# Selected extract
::::::::

Violence among residents on the border of Kyrgyzstan and Uzbekistan over the weekend has left dozens hurt and prompted a bout of rapid, high-level diplomacy between the leaders of the two nations.
The fighting on May 31, which broke out between villagers in the Kyrgyz settlement of Chechme and the Uzbek enclave of Sokh, appears to have arisen out of a dispute of access to water. Stone-throwing eventually escalated into something more serious as buildings were set alight.
The Kyrgyz Health Ministry said 25 people on its side of the border were injured, with four needing hospitalization.
The Uzbek border service gave a succinct summary of the incident on its Telegram channel, but provided scant details, other than to say that local officials from both sides had met in a bid to bring a peaceable end to the standoff. Kyrgyz officials said security forces from both countries had agreed to jointly patrol the area and do outreach work with local residents.
Kyrgyz First Deputy Prime Minister Kubatbek Boronov and Uzbek Prime Minister Abdulla Aripov quickly travelled to the scene of the unrest to hold talks and pledge a joint investigation. The pair agreed those responsible should be prosecuted.
Kyrgyzstan and Uzbekistan share a long and jagged 1,370-kilometer border that has been a source of tension since independence. Matters have improved greatly, however, since 2017, when around 80 percent of the border was demarcated following a bilateral agreement. The breakthrough has been commonly attributed to Uzbek President Shavkat Mirziyoyev, who came to power in 2016 amid pledges to develop a good neighbor policy.

::::::::

(Saved data entries)

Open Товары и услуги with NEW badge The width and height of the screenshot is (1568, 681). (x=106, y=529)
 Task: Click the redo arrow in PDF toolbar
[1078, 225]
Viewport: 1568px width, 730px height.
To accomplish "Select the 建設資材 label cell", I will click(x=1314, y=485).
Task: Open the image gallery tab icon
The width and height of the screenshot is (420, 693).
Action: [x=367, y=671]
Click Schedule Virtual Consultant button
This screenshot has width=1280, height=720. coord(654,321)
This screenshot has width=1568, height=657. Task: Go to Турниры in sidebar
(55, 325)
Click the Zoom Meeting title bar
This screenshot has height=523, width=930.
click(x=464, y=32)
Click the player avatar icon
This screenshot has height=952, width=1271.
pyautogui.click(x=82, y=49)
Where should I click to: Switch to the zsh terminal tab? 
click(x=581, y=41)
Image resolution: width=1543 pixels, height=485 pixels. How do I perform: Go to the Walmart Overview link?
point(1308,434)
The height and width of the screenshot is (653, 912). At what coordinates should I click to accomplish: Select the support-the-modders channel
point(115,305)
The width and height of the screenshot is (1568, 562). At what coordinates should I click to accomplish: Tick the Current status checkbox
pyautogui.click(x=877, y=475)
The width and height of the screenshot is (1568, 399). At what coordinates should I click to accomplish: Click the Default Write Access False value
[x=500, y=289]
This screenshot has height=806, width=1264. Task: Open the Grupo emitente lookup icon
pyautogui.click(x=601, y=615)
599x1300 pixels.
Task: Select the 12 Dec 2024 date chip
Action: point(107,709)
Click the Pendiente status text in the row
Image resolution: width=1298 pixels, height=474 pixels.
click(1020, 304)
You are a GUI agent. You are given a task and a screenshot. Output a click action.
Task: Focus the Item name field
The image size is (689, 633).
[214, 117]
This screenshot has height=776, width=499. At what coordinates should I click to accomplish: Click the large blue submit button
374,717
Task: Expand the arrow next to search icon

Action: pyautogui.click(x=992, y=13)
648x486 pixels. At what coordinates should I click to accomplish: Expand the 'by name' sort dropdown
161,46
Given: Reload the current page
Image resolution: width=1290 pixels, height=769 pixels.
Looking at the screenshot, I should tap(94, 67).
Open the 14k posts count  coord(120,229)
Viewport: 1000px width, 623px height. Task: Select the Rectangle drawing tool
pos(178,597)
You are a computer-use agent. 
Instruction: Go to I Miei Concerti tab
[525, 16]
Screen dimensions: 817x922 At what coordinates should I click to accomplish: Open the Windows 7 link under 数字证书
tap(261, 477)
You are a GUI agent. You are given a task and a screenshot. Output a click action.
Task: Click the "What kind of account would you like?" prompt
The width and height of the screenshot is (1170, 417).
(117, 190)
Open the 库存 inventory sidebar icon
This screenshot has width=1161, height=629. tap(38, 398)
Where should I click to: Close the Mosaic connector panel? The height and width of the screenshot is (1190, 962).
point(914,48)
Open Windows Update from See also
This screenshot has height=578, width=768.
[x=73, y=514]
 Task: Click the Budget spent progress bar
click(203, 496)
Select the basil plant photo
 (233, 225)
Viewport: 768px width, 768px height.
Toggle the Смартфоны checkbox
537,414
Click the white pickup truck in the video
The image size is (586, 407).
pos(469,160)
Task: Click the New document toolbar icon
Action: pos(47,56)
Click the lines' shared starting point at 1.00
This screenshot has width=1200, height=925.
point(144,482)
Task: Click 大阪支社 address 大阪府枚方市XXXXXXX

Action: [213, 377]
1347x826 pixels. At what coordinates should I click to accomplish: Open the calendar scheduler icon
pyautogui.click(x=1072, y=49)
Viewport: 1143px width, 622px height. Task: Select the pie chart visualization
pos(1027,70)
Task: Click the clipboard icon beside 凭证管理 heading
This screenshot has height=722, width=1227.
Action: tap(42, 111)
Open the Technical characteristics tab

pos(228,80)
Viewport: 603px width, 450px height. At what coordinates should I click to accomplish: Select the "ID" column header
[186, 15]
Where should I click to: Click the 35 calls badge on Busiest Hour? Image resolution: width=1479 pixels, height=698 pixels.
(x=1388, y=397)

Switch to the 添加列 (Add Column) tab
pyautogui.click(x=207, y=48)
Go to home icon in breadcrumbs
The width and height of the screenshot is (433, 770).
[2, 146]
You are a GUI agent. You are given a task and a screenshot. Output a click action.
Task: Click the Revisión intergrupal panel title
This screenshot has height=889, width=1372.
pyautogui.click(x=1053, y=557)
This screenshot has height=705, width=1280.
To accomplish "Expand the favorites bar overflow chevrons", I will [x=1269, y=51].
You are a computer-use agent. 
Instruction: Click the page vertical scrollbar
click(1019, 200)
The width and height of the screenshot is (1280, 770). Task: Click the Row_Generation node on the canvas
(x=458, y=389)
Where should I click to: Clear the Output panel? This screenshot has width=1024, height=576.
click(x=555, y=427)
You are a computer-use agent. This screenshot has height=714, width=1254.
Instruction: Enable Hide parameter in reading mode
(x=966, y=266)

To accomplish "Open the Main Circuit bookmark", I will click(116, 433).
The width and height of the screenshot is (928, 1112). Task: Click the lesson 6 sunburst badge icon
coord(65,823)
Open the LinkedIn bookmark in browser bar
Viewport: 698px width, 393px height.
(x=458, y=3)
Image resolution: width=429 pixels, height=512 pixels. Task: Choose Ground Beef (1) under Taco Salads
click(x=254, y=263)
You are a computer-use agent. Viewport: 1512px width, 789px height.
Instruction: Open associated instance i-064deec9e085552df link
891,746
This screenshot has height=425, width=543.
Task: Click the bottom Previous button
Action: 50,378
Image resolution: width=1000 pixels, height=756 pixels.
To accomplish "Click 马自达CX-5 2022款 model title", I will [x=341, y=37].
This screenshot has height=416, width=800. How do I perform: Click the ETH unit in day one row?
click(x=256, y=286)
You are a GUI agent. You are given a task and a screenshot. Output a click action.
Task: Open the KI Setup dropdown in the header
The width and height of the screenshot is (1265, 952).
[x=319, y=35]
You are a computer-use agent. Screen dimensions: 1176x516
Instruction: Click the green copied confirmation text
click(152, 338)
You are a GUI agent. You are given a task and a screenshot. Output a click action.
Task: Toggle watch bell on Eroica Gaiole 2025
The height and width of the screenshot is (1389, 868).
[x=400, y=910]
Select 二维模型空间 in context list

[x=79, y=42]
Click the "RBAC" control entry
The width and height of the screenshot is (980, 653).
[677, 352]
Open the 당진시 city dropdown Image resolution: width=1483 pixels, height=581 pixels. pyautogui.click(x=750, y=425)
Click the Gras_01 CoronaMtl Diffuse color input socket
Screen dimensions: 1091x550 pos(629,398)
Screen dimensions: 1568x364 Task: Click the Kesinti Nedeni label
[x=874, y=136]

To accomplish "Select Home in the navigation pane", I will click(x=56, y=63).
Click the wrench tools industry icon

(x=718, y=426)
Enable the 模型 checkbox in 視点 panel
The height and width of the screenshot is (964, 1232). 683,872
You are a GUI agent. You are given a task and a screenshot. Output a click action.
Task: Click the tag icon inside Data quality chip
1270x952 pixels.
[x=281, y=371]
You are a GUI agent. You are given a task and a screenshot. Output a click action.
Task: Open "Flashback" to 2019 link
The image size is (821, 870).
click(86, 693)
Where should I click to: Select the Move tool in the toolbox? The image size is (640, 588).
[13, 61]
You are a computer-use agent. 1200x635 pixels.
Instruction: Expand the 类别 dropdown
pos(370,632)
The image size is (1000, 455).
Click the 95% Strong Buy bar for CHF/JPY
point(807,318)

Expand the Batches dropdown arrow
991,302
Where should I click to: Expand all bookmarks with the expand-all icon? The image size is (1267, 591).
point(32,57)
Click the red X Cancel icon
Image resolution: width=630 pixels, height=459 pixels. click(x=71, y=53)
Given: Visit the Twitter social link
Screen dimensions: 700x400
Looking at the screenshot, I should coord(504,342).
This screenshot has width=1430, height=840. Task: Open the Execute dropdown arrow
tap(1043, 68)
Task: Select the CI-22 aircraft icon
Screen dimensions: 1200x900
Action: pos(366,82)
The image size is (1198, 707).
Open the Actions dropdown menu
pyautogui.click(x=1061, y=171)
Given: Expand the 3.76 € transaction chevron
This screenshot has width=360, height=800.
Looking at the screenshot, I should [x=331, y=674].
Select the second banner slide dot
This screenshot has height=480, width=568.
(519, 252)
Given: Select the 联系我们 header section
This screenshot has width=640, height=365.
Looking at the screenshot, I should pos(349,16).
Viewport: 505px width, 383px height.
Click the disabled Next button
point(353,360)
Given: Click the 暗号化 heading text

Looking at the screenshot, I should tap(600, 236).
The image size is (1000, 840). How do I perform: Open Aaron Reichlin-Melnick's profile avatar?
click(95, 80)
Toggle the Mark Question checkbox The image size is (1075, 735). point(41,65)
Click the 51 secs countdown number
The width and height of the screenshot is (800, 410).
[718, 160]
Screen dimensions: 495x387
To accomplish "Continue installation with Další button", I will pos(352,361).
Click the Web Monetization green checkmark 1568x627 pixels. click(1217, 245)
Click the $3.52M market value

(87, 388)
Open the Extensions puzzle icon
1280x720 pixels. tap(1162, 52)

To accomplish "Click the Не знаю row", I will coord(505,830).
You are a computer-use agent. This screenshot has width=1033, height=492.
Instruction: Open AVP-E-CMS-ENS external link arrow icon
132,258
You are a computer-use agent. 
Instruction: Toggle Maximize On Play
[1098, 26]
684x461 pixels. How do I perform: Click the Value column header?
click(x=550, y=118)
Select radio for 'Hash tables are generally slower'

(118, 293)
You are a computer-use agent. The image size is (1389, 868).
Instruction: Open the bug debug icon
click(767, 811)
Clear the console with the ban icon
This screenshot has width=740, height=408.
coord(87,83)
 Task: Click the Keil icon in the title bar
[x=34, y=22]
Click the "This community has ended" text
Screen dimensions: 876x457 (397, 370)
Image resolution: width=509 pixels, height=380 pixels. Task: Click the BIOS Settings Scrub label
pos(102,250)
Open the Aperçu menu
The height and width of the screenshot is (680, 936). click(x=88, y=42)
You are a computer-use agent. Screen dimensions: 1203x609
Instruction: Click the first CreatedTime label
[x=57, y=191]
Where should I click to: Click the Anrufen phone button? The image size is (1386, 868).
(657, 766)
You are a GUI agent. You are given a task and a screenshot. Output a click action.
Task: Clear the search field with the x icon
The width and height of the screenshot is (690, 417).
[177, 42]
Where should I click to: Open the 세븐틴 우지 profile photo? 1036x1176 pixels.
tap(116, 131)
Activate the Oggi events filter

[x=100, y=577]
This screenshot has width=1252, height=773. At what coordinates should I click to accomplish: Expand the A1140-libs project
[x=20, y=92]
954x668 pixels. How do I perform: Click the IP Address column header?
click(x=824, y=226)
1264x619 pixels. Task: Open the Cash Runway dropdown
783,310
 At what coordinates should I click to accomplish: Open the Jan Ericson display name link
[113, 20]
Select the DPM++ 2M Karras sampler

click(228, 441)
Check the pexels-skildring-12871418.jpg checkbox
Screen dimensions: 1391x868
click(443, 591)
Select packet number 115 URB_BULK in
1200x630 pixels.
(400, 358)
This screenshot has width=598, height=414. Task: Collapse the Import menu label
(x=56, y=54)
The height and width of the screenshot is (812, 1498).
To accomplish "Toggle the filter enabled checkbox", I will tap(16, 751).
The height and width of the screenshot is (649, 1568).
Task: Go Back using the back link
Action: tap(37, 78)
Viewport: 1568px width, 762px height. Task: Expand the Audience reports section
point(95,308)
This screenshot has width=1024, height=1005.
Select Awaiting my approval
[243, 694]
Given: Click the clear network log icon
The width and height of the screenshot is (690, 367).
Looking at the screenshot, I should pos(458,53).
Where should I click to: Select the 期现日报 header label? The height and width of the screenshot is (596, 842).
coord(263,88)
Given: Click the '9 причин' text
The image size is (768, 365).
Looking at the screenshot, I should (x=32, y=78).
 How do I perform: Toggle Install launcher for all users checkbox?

::::::::

# Work request 1
Answer from the article on the Kyrgyz–Uzbek border clash:
(a) How many people on the Kyrgyz side of the border were injured, according to the Kyrgyz Health Ministry?
(b) Where did the Uzbek border service post its summary of the incident?
(c) In what year was around 80 percent of the border demarcated?
# Work request 2
Put this sentence from the article on the Kyrgyz–Uzbek border clash into Spanish: "The Kyrgyz Health Ministry said 25 people on its side of the border were injured, with four needing hospitalization."

# Exercise output 1
(a) 25 people
(b) On its Telegram channel
(c) 2017

# Exercise output 2
El Ministerio de Salud de Kirguistán dijo que 25 personas de su lado de la frontera resultaron heridas, y que cuatro de ellas necesitaron hospitalización.